Pour remplir leur mission et mieux analyser les réalités régionales, elles auront besoin d’études, de schémas d’élaboration s’appuyant sur une documentation statistique, une réflexion économique et une concertation entre les partenaires socio-professionnels et les différentes collectivités publiques concernées.

Le Plan lui-même change de nature. Il devient économique, social et culturel. Les mentalités sont appelées à évoluer : pour pouvoir mieux mobiliser les énergies de toute la nation, le plan doit être beaucoup plus ancré dans les réalités et les spécificités régionales.

Sans mésestimer les acquis des trente dernières années et sans ignorer les propositions du P.P.E. n°9, le Conseil économique et social juge néanmoins que des adaptations doivent intervenir tant sur le plan des hommes que des structures et des moyens. La réalisation des plans régionaux requiert un savoir-faire qui est à créer et des moyens humains, administratifs et financiers adaptés aux nouvelles conditions d’intervention de l’échelon régional.

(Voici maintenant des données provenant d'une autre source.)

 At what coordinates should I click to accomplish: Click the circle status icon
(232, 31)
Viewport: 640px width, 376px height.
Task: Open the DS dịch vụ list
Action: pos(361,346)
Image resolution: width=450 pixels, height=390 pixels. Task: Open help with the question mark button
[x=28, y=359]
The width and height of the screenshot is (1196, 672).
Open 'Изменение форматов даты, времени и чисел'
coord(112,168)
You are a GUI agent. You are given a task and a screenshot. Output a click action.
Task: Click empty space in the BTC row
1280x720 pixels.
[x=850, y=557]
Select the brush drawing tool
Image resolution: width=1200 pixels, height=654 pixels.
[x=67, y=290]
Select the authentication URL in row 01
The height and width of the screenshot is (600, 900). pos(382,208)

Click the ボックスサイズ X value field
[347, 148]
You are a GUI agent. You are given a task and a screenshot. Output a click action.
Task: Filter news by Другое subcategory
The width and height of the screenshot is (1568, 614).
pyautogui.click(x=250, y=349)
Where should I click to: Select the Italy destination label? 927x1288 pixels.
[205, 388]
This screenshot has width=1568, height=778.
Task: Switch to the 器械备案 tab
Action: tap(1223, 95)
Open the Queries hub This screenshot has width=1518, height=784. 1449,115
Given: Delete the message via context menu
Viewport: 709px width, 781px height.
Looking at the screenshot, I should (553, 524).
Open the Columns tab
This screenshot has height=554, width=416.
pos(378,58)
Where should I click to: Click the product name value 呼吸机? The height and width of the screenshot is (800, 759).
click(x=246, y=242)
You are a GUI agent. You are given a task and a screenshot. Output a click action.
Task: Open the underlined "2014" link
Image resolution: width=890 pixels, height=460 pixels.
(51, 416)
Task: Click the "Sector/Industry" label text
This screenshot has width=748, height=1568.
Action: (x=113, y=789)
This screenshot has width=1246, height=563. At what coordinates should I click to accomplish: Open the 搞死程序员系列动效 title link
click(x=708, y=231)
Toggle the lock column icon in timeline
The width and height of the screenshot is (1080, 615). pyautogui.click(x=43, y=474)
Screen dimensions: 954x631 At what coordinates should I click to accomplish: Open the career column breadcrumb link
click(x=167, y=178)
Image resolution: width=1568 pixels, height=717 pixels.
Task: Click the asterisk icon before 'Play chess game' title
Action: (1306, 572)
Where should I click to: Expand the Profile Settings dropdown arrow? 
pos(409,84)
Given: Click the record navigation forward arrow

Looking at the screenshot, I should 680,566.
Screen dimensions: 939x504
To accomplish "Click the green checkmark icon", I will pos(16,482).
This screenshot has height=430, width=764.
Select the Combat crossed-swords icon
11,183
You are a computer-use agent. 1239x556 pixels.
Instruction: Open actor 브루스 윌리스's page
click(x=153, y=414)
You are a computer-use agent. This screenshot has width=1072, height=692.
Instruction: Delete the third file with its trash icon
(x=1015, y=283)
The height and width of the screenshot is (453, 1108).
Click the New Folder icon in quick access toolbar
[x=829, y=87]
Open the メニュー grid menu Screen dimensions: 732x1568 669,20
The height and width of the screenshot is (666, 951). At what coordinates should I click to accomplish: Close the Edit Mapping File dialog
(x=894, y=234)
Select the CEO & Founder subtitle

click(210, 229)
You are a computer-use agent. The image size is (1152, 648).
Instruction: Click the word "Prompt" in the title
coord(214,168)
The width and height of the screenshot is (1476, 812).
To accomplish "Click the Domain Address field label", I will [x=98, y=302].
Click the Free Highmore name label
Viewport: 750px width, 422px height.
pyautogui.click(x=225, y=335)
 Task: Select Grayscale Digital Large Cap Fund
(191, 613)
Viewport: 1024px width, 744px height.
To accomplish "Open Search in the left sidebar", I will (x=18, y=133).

Compte tenu de ces considérations, le Conseil économique et social émet l’avis suivant :

 

 AVIS DU CONSEIL ECONOMIQUE ET SOCIAL

 

Chaque région présente ses spécificités qui se retrouvent non seulement dans la géographie et l’économie, mais aussi dans les comportements, les méthodes de travail et la disparité des moyens.
    La décentralisation a pour corollaire la reconnaissance de la diversité régionale.
    Aussi le Conseil économique et social n’entend-il pas préconiser un modèle valable en tous lieux. Ses recommandations constituent simplement un éventail de propositions qui pourront être utilisées et adaptées selon les circonstances.

 

I – LES ADAPTATIONS CONCERNANT LES ELEMENTS

a/ – Le cadre de la planification décentralisée
Tout découpage territorial a ses avantages et ses inconvénients. Les limites administratives de la région ne coïncident pas nécessairement avec les besoins de la vie économique. La loi du 2 mars 1982 ne remet pas en cause le découpage adopté en 1956.

La nécessaire coordination des actions à réaliser ne pourra donc trouver de solution que dans la mise en place d’un système souple de coopération entre l’Etat et tous les partenaires concernés, accompagnant le nouveau partage des responsabilités.

A l’inverse, si les collectivités subrégionales doivent être associées à la définition du plan régional, il faut éviter la multiplication,à tous les niveaux, de plans dont la cohérence serait difficile à assurer.

Il est certain que la planification décentralisée va entraîner un ensemble de relations croisées dans lequel la région aura un rôle important de clarification et d’entraînement.

 

b/ – La nature du plan régional
Dans leur fonction de planification, les régions devront dépasser leur rôle traditionnel de programmation des équipements collectifs.

Axé sur la mise en place des conditions nécessaires au développement des activités productives et à la création d’emplois, sur l’aménagement du territoire régional, sur le développement culturel, le plan devient plus complexe. Le montage de programmes de nature économique est plus difficile à réaliser que l’association d’un ensemble d’opérations bien individualisées. La nouvelle nature du plan requiert donc un important travail d’adaptation et de réflexion et notamment un réaménagement des moyens budgétaires, une intervention conjointe des crédits d’investissement et de fonctionnement et, en ce qui concerne les hommes, un redéploiement intellectuel.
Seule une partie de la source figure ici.